▶ [INSTRUCTIONS FOR THE TASK]:
Extract each line of the records below that contains the word "screenshot", and copy those lines in full.

Items stored from a collection
····················
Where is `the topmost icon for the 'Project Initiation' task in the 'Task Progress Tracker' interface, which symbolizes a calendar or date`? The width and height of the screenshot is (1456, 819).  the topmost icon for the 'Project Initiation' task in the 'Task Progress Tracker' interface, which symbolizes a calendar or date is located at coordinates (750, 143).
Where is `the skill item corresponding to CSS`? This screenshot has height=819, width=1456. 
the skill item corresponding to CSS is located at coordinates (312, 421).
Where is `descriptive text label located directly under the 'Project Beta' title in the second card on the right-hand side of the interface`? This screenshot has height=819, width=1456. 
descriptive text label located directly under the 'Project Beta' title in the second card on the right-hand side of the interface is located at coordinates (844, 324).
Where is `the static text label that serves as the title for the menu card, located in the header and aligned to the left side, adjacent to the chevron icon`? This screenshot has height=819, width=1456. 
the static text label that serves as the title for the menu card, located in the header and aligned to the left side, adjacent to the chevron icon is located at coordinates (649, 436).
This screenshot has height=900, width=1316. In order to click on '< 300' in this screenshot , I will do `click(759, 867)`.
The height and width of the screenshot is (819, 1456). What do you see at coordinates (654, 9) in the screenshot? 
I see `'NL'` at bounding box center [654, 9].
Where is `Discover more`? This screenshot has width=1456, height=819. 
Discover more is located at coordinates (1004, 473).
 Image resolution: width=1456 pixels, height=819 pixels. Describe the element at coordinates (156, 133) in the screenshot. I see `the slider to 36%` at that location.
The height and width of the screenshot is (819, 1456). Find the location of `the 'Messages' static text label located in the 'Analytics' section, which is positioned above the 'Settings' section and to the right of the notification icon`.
····················
▶ [EXPECTED OUTPUT]:
Where is `the topmost icon for the 'Project Initiation' task in the 'Task Progress Tracker' interface, which symbolizes a calendar or date`? The width and height of the screenshot is (1456, 819).  the topmost icon for the 'Project Initiation' task in the 'Task Progress Tracker' interface, which symbolizes a calendar or date is located at coordinates (750, 143).
Where is `the skill item corresponding to CSS`? This screenshot has height=819, width=1456. 
Where is `descriptive text label located directly under the 'Project Beta' title in the second card on the right-hand side of the interface`? This screenshot has height=819, width=1456. 
Where is `the static text label that serves as the title for the menu card, located in the header and aligned to the left side, adjacent to the chevron icon`? This screenshot has height=819, width=1456. 
This screenshot has height=900, width=1316. In order to click on '< 300' in this screenshot , I will do `click(759, 867)`.
The height and width of the screenshot is (819, 1456). What do you see at coordinates (654, 9) in the screenshot? 
Where is `Discover more`? This screenshot has width=1456, height=819. 
 Image resolution: width=1456 pixels, height=819 pixels. Describe the element at coordinates (156, 133) in the screenshot. I see `the slider to 36%` at that location.
The height and width of the screenshot is (819, 1456). Find the location of `the 'Messages' static text label located in the 'Analytics' section, which is positioned above the 'Settings' section and to the right of the notification icon`.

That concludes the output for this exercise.